By: Maya Rostanty*
The government has recently published Minister of Finance Regulation (PMK) Number 125/PMK.07/2016 on the Partial Deferral of Transfer of the General Allocation Grant (DAU) of the 2016 Fiscal Year. The PMK was signed on 16 August 2016 by the Minister of Finance. Based on the PMK, the government will defer the grant by Rp. 19.418 trillion for 169 regions, consisting of 143 municipalities/regencies and 26 provinces.
The amount of DAU to be deferred differs between regions. There are three criteria, namely fiscal capacity, budgetary needs and prediction of the position of the regional cash balance at the end of 2016. The prediction of the position of the regional cash balance at the end of 2016 is further classified into very high, high, moderately high and moderate. In regions predicted to have a very high cash balance, consisting of 19 provinces and 23 municipalities/regencies, the transfer of DAU will be deferred by 50%. In 4 provinces and 38 municipalities/regencies with a high cash balance, the transfer of DAU will be deferred by 40%. Further, in one province and 41 municipalities/regencies with a moderately high cash balance, the transfer of DAU will be deferred by 30%. Finally, for two provinces and 41 municipalities/regencies with a moderate cash balance, the transfer of DAU will be deferred by 20%. The regional governments affected with the highest amount of transfer deferral are Central Java Province (Rp. 336.8 billion), East Java Province (Rp. 302.9 billion) at the provincial level, and Bogor Regency (Rp. 347.2 billion), Garut Regency (Rp. 327.6 billion), and Bandung City (Rp. 302.8 billion).
A difficult decision to make
The central government holds the opinion that the partial deferral of the transfer of the grant is done to control the implementation of the State Budget (APBN) of the 2016 fiscal year. This has to be done as the targeted acquisition in the Revised State Budget, to the amount of Rp. 1,539.2 trillion is considered to be difficult to achieve. According to the government, this difficulty is caused by the stagnant global economy. The realization of the acquisition of the 2015 fiscal year State Budget was only 83.2% of the targeted Rp. 1,240 trillion. Besides, the tax amnesty program, expected to provide additional state income, has not been completely successful. In such a condition, attempts to reduce expenditure, while difficult, are realistic and essential. It is time for the state government and regional governments to economize in an appropriate manner, so as to maintain a credible management of the national budgets.
The first stage of the expenditure reduction is done at the Ministry and Agencies, in the era of Minister of Finance Bambang Brodjonegoro, with the publication of Presidential Instruction Number 4 of 2016, on the Measures to Economize and Reduce Spending of Ministries and Agencies in the Implementation of the State Budget of 2016 Fiscal Year. Through this Presidential Instruction, the total budget cut reached Rp. 50,016 trillion. Further, the second stage was done in the era of Minister of Finance Sri Mulyani, with a further reduction of Rp. 65 trillion to the budgets of ministries and agencies, and deferring the transfer of DAU to the regions reaching Rp. 68.8 trillion.
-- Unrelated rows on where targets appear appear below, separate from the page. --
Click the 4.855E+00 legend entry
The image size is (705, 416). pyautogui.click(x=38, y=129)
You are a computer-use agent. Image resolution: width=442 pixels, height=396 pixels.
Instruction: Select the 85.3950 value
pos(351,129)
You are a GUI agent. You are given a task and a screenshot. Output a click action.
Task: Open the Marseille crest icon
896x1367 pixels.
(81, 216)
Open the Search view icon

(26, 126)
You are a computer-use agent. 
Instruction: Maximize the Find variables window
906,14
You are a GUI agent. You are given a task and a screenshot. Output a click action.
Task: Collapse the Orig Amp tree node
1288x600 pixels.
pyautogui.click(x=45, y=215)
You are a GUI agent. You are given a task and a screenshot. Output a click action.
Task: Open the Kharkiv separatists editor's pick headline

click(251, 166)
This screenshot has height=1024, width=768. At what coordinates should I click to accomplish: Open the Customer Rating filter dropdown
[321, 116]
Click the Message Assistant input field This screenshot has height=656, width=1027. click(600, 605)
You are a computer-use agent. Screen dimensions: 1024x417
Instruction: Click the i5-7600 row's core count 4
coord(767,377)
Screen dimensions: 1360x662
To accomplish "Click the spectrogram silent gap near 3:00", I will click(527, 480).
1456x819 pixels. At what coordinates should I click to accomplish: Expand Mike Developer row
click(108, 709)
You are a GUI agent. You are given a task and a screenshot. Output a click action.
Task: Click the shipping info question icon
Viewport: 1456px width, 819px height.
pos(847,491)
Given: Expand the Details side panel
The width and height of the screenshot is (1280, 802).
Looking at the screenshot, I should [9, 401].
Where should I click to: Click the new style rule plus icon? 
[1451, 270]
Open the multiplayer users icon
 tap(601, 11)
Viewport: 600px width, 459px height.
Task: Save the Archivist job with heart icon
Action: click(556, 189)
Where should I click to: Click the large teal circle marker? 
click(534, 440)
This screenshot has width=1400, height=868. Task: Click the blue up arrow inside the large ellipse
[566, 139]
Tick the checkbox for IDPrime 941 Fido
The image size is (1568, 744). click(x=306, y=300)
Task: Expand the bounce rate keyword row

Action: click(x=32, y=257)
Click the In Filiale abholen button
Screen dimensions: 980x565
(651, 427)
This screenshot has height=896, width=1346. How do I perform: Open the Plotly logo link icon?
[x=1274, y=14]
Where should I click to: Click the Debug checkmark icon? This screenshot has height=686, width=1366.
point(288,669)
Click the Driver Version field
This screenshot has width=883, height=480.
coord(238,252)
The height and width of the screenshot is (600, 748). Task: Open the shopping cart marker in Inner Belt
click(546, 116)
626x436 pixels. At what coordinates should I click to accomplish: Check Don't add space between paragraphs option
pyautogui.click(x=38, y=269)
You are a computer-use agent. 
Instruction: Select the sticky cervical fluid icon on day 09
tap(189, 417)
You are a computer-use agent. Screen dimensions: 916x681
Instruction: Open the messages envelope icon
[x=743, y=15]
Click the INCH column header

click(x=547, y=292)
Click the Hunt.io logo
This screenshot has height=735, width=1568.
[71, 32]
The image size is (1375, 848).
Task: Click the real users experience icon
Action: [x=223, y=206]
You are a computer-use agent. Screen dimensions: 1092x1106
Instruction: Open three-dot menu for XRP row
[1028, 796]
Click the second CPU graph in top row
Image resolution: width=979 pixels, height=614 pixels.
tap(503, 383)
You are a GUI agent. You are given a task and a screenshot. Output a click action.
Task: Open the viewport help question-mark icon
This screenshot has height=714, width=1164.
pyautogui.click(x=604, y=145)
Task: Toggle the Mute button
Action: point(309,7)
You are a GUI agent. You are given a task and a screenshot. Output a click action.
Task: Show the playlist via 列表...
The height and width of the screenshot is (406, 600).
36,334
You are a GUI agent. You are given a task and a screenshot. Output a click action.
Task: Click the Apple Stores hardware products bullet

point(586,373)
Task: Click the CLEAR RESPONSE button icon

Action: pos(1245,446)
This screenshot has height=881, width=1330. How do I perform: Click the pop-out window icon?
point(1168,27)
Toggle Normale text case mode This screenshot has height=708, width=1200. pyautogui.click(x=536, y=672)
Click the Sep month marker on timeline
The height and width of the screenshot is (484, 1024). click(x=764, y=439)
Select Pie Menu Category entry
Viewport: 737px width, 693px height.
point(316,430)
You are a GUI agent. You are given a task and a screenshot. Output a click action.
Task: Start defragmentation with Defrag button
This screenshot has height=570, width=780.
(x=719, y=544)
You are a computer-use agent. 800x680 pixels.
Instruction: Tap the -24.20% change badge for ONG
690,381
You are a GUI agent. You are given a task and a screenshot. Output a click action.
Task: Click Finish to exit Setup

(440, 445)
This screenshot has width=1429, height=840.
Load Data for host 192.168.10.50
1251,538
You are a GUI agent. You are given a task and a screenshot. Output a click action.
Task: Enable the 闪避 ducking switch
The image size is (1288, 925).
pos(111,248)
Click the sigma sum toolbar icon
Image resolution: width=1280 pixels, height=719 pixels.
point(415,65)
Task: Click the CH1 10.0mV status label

A Moment for Regional Governments to Make Savings
The policy of partial deferral of the transfer of DAU needs to be immediately responded to by the regional governments. It is essential to cut expenses, especially considering the majority of the regions rely on the transfer of DAU from Jakarta as a source of revenue. The deferral of the transfer of DAU is a moment for the regional governments to begin making savings. Even so, it is important to note that the regional authorities are obliged to always put the interests of the community. This is because essentially the budgets, either national or regional, are public funds, which should be managed as well as possible for the welfare of the people.
The Regional Government Budget Team (TAPD) needs to develop criteria for savings. Furthermore, these criteria will be used by the regional work units (SKPD) to conduct independent savings in each individual unit. The regional government should also focus on savings of operational expenditures, such as the budget for official travel, office stationery, and meeting expenses. It is well known that officials from the regional government and Regional Representatives Council (DPRD) often conduct official travel outside the region in groups. This is a time to stop this habit. Official travel should only be done for priority issues, with the number of participants tailored to the needs.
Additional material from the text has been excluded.